EXTRAIT:
-*-*-

Les Israéliens ont ravagé le système de santé de Gaza, laissant les médecins face à des choix impossibles

Une jeune blessée dans un bombardement israélien, arrivant à l'hôpital al-Shifa - Photo : Mohammed Zanoun / Activestills

Par Al-Mayadeen

Un chirurgien de l’un des rares hôpitaux encore opérationnels à Gaza décrit les circonstances désastreuses dans lesquelles il se trouve, face à une grave pénurie de fournitures médicales due à l’agression brutale d’Israël.

Au cours des 47 derniers jours, les hôpitaux de Gaza ont fait l’objet d’une guerre implacable et cruelle qui a semé la dévastation dans son sillage. Ces sanctuaires médicaux vitaux, censés être des lieux de guérison et de refuge, sont devenus les cibles principales d’ « Israël » dans sa stratégie de dévastation.

Les bombardements incessants ont non seulement réduit les structures hospitalières à l’état de ruines, mais ils ont également coûté la vie à des professionnels de la santé dévoués, qui ont été tués ou injustement emprisonnés.

L’hôpital européen de Khan Younis : Un chapitre sur la façon dont « Israël » a détruit le système de santé à Gaza

Dans les couloirs dévastés de l’hôpital européen de Khan Younis, des professionnels de la santé épuisés sont confrontés à la sombre tâche de déterminer le sort des patients arrivant du nord de la bande de Gaza.

La récente évacuation forcée des hôpitaux de la ville de Gaza par les forces d’invasion israéliennes a entraîné une vague de centaines de blessés en direction du sud, submergeant un système médical déjà mis à rude épreuve, confronté à la rareté des médicaments, à l’épuisement des réserves alimentaires et à des coupures sporadiques d’électricité et de communication.

Le Dr Paul Ley, chirurgien orthopédique à l’Hôpital européen, a décrit les conditions désastreuses dans lesquelles les personnes déplacées dorment dans les ascenseurs.

Une petite équipe opère sans relâche dans quatre salles pour traiter les infections graves qui nécessitent l’amputation de membres en raison des jours sans traitement. La pénurie d’analgésiques aggrave la crise, obligeant à prendre des décisions de triage immédiates, comme le choix déchirant de ne fournir que des soins palliatifs à un enfant de 12 ans.

L’hôpital a reçu 500 patients évacués du nord de la bande de Gaza ces derniers jours, ce qui met en évidence les défis considérables auxquels sont confrontés des professionnels de la santé épuisés face à une crise humanitaire provoquée par Israël.

« Nombreux sont ceux qui n’ont pas reçu de soins pendant neuf ou dix jours parce que les hôpitaux ne fonctionnaient pas, même s’ils étaient ouverts », a déclaré M. Ley, cité par The Guardian.

« C’est la situation que nous connaissons aujourd’hui. C’est un hôpital qui fonctionne, mais nous sommes débordés. Il n’y a nulle part où évacuer… Il n’y a pas d’issue de secours. Nous sommes probablement l’une des dernières lignes de défense », a-t-il ajouté.

-*-*-

CONSIGNE:
Rédigez la suite de l'article sur le système de santé de Gaza, en reprenant juste après sa dernière phrase. Les enregistrements qui suivent sont sans rapport avec l'article sur le système de santé de Gaza.

DONNÉES FOURNIES:
-*-*-

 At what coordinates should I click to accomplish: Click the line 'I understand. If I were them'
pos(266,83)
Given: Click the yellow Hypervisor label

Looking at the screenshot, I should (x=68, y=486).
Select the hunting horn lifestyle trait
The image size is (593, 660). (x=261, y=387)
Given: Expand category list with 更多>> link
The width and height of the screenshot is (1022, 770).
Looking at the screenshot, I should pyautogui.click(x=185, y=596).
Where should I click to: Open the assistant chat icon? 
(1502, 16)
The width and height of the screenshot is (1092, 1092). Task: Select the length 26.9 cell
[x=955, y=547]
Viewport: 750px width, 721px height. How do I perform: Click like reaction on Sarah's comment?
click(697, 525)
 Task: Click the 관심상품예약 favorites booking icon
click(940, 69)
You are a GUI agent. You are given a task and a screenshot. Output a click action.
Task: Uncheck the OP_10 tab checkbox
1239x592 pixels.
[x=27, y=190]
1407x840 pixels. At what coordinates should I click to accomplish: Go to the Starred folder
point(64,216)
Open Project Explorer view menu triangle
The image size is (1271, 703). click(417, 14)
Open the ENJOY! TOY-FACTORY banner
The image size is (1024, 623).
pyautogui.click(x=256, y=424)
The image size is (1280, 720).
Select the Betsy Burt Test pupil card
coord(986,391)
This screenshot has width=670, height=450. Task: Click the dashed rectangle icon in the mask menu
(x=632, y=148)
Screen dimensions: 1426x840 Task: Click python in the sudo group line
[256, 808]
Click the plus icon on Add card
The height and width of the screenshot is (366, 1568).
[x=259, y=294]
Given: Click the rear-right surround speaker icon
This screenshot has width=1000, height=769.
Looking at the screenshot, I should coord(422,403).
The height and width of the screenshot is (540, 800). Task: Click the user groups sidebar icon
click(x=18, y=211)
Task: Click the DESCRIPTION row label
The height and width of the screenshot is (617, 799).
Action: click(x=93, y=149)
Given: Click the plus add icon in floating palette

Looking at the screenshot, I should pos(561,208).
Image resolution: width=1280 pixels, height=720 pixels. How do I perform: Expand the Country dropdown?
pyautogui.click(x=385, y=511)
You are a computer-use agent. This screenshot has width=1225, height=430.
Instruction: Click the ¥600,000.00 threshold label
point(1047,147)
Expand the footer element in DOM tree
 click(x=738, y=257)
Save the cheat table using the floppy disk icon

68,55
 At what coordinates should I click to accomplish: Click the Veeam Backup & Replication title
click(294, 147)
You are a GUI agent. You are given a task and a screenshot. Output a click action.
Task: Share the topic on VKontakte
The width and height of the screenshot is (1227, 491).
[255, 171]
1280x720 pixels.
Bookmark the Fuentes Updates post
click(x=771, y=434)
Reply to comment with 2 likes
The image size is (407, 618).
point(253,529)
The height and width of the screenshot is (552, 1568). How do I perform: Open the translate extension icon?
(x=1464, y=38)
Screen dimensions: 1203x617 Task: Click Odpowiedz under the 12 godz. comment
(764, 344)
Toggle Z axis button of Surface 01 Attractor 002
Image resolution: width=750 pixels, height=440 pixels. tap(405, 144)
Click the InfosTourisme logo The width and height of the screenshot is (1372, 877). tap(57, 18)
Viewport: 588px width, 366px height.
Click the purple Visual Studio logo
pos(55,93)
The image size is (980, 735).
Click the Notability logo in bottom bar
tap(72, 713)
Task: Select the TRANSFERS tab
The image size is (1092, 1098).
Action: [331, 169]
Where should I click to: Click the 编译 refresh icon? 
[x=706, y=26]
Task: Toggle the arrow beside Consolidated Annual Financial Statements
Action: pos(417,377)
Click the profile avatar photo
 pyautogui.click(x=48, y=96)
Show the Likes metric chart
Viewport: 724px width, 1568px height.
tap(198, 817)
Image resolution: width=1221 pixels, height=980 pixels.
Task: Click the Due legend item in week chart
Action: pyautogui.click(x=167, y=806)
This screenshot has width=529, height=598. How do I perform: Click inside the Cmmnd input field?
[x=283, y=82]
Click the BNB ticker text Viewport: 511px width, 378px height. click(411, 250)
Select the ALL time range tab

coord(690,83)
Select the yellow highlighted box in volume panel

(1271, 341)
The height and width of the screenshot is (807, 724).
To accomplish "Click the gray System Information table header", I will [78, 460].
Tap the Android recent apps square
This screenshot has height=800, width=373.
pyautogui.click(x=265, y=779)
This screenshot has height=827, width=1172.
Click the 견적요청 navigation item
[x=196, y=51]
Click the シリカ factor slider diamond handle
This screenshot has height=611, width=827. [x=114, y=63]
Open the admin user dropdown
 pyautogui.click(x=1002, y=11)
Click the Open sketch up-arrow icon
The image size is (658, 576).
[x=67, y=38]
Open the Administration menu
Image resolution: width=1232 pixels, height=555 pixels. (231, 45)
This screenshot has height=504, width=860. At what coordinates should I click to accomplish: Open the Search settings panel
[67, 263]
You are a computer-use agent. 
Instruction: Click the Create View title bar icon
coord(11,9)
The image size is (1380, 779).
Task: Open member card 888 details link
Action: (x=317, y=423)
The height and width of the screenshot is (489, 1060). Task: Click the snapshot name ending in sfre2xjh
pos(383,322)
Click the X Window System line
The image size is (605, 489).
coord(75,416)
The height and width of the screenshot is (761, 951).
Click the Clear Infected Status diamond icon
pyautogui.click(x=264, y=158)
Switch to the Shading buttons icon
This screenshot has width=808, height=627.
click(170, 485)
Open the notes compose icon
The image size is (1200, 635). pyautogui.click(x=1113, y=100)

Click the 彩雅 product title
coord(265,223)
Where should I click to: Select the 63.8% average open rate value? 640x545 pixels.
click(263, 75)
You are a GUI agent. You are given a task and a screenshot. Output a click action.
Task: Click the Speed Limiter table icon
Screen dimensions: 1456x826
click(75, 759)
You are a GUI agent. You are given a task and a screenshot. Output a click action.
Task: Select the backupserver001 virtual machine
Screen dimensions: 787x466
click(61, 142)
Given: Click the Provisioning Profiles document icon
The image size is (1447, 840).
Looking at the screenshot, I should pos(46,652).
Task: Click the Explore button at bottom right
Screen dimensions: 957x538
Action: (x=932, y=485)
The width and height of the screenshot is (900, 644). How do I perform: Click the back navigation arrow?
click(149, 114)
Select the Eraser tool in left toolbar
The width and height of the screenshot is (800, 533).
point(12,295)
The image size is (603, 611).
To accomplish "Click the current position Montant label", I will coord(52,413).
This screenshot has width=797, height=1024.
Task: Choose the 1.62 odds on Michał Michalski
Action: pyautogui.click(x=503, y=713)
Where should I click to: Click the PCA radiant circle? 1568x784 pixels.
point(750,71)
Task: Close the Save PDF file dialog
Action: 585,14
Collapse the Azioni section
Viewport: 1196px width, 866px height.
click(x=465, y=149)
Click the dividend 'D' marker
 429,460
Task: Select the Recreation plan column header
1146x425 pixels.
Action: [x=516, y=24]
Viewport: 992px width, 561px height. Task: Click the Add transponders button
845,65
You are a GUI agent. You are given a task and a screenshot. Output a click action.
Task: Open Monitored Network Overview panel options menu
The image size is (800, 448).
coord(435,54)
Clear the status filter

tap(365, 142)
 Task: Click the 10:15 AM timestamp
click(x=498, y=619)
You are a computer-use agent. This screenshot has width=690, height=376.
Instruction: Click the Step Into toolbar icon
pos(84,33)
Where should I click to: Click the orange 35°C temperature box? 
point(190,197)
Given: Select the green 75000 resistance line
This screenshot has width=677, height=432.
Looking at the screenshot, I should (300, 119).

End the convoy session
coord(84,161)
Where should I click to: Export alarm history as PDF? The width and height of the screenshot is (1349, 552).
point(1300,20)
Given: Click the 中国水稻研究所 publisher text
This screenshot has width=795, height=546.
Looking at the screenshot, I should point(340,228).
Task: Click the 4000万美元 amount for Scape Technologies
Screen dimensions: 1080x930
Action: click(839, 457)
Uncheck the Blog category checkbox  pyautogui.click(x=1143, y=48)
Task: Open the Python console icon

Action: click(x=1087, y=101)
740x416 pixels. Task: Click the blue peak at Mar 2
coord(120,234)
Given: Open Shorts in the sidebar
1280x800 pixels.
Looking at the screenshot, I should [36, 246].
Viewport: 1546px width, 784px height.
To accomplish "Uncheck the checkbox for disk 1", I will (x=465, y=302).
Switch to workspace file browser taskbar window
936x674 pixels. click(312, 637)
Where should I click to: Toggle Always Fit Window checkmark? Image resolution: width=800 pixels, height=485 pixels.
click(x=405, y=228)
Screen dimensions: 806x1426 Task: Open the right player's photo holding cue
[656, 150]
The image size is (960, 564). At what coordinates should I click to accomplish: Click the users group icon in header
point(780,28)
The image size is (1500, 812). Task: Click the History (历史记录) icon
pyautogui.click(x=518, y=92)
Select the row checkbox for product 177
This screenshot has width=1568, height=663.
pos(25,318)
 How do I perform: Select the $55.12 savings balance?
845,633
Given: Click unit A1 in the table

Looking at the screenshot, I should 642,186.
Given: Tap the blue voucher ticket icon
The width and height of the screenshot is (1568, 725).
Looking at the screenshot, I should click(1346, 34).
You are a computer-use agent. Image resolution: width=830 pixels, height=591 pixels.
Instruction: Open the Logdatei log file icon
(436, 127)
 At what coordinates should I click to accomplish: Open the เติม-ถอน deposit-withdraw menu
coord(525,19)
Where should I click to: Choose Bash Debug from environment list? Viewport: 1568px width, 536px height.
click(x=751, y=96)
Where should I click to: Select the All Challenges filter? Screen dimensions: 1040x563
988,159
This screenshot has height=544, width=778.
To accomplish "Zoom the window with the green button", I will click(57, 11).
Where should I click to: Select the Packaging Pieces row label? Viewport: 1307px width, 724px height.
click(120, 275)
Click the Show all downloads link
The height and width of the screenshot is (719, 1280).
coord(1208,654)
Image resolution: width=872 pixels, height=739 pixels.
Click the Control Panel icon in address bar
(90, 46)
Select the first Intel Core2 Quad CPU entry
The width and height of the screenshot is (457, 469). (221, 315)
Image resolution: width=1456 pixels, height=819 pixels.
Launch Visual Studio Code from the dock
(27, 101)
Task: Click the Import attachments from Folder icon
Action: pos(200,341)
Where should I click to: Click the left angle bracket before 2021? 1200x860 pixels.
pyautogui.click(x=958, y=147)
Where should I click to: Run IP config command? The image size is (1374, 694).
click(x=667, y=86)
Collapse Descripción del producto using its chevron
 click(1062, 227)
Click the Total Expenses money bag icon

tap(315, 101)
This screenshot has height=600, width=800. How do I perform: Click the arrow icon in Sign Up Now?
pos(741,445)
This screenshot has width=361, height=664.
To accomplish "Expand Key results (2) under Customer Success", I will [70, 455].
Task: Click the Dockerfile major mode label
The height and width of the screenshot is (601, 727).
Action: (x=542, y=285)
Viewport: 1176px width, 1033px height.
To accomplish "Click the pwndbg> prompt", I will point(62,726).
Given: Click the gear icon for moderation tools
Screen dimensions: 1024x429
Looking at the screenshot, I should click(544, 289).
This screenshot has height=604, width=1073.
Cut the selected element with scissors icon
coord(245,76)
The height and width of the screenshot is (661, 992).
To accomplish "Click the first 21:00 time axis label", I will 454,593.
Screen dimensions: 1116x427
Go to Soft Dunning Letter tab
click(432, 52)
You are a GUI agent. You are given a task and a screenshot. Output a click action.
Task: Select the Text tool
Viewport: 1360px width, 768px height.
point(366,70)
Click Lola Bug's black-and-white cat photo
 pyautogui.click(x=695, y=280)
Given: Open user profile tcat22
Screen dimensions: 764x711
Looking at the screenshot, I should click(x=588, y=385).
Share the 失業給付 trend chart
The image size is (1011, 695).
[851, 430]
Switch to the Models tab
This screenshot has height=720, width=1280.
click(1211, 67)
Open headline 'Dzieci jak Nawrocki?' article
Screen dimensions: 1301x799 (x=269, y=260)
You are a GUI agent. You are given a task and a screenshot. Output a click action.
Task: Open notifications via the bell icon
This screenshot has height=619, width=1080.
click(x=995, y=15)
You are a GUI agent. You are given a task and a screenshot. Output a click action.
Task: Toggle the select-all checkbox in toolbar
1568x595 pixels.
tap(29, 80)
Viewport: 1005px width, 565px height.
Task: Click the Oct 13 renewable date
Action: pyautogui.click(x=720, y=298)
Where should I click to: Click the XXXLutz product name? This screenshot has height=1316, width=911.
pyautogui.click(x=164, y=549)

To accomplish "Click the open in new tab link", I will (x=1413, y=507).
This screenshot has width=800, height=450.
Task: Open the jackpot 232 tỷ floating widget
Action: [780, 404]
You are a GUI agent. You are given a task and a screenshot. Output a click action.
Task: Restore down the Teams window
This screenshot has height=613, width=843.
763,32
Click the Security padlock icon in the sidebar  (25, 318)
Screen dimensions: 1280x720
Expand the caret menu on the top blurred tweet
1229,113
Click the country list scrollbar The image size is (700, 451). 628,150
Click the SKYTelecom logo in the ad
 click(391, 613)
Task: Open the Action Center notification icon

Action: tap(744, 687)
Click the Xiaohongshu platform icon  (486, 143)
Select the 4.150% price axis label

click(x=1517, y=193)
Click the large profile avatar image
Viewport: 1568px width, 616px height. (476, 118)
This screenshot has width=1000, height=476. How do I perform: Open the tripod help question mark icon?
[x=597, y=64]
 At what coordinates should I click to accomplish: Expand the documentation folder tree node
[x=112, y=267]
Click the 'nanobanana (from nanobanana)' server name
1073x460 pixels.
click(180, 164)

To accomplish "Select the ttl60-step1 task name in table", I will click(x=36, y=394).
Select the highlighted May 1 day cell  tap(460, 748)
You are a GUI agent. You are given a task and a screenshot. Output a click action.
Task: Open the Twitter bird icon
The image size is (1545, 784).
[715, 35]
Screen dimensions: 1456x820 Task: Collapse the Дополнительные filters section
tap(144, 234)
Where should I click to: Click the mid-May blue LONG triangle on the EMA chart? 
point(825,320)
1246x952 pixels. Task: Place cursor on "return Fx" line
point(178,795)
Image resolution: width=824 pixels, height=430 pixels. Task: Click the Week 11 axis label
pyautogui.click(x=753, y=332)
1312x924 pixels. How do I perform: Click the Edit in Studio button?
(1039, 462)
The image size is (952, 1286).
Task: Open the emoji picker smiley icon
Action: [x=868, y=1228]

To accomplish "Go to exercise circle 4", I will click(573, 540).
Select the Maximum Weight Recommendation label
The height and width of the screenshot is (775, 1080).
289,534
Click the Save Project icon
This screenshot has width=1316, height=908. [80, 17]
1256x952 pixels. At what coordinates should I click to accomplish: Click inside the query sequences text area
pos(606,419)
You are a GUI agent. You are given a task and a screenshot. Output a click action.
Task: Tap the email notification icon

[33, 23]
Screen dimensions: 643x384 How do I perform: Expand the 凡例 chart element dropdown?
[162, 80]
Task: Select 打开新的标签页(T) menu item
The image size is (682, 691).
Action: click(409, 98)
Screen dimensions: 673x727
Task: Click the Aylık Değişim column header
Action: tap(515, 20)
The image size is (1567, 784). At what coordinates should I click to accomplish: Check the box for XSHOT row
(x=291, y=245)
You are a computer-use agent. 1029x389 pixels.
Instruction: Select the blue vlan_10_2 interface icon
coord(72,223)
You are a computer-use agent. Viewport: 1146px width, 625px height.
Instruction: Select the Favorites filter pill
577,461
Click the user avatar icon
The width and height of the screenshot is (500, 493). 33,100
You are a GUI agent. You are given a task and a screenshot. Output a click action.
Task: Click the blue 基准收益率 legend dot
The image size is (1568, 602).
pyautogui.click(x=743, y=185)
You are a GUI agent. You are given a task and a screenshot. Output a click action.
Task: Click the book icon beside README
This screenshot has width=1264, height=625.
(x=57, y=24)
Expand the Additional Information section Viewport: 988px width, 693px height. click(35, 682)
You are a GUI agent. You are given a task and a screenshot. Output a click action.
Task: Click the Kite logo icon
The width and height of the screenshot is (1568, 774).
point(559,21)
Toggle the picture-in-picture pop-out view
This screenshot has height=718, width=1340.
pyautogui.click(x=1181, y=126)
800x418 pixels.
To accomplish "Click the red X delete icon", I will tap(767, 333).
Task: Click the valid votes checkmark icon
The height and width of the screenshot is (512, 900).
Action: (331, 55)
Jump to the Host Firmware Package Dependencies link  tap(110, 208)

-*-*-

RÉSULTAT ATTENDU:
« Je n’ai jamais rien vu de tel »

Le service des brûlés de l’hôpital européen compte actuellement 78 patients, dont près des deux cinquièmes sont des enfants de moins de cinq ans.

Paul Ley, un citoyen français de 60 ans qui fait partie de l’équipe du Comité international de la Croix-Rouge arrivée à Gaza il y a près de quatre semaines, a exprimé le caractère sans précédent de la situation en déclarant : « Je n’ai jamais rien vu de tel », rapporte The Guardian.

L’équipe travaille sans relâche, prodiguant des soins 24 heures sur 24 aux patients de l’unité des brûlés.

La crise est omniprésente : les hôpitaux sont confrontés à une pénurie d’anesthésistes, à des plaies infestées de vers et à des amputations urgentes

Le personnel de l’hôpital espère que le cessez-le-feu de quatre ou cinq jours entre « Israël » et le Hamas, qui est entré en vigueur ce matin à 7 heures, pourrait mettre un terme durable à la brutale agression israélienne ou au moins permettre de recevoir l’aide humanitaire dont on a tant besoin.

Cependant, le personnel s’inquiète également de l’afflux potentiel de nouveaux patients pendant une éventuelle pause dans l’agression.

De nombreux blessés arrivant à l’hôpital ont subi des blessures quelques jours avant leur arrivée, ce qui a entraîné de graves infections. Les pansements de certains patients n’ont pas été changés depuis dix jours, ce qui a entraîné l’apparition de plaies infestées de vers.

Cela s’est fait dans la souffrance

La pénurie d’anesthésiques et d’analgésiques ajoute aux difficultés rencontrées par l’équipe médicale, obligeant les chirurgiens à prendre des décisions impssibles, y compris l’amputation de membres qui auraient pu être sauvés dans de meilleures circonstances.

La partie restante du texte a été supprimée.